TASK INSTRUCTIONS ::
Nothing but the lines from the one with "PREDICT WIN 50K TERMS (136, 1281)" through the last line of the data should be restated, each word for word.

*** Opening of EXTRACTED RECORDS ***

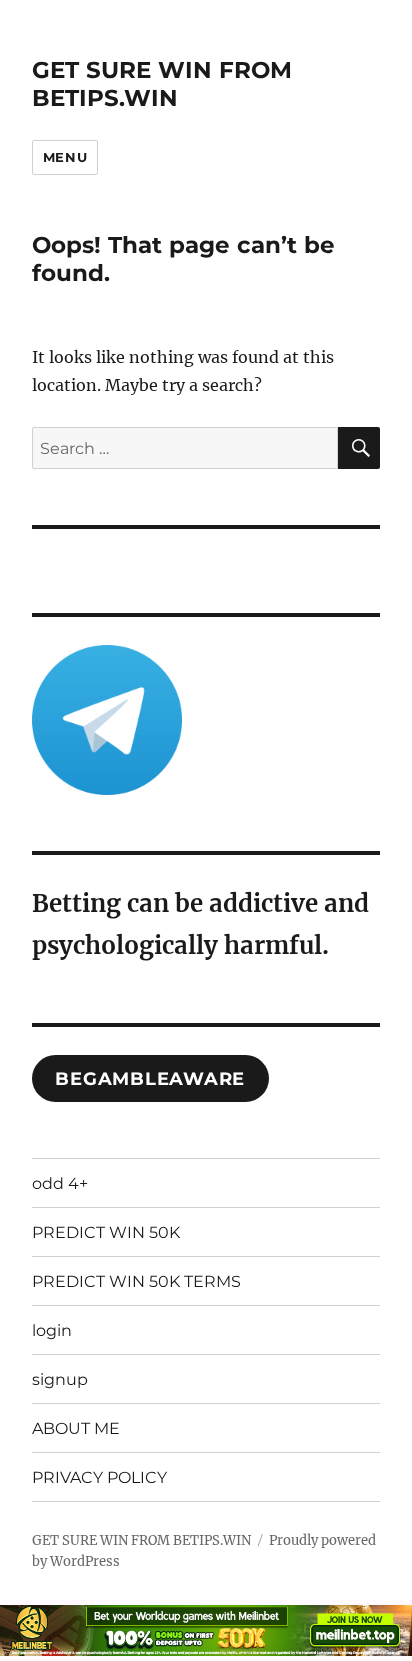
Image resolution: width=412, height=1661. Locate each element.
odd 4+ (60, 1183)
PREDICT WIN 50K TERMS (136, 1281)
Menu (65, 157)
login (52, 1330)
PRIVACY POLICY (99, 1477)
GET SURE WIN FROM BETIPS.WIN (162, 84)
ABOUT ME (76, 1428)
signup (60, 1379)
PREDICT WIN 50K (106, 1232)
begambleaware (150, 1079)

*** Close of EXTRACTED RECORDS ***

SOLUTION ::
PREDICT WIN 50K TERMS (136, 1281)
Menu (65, 157)
login (52, 1330)
PRIVACY POLICY (99, 1477)
GET SURE WIN FROM BETIPS.WIN (162, 84)
ABOUT ME (76, 1428)
signup (60, 1379)
PREDICT WIN 50K (106, 1232)
begambleaware (150, 1079)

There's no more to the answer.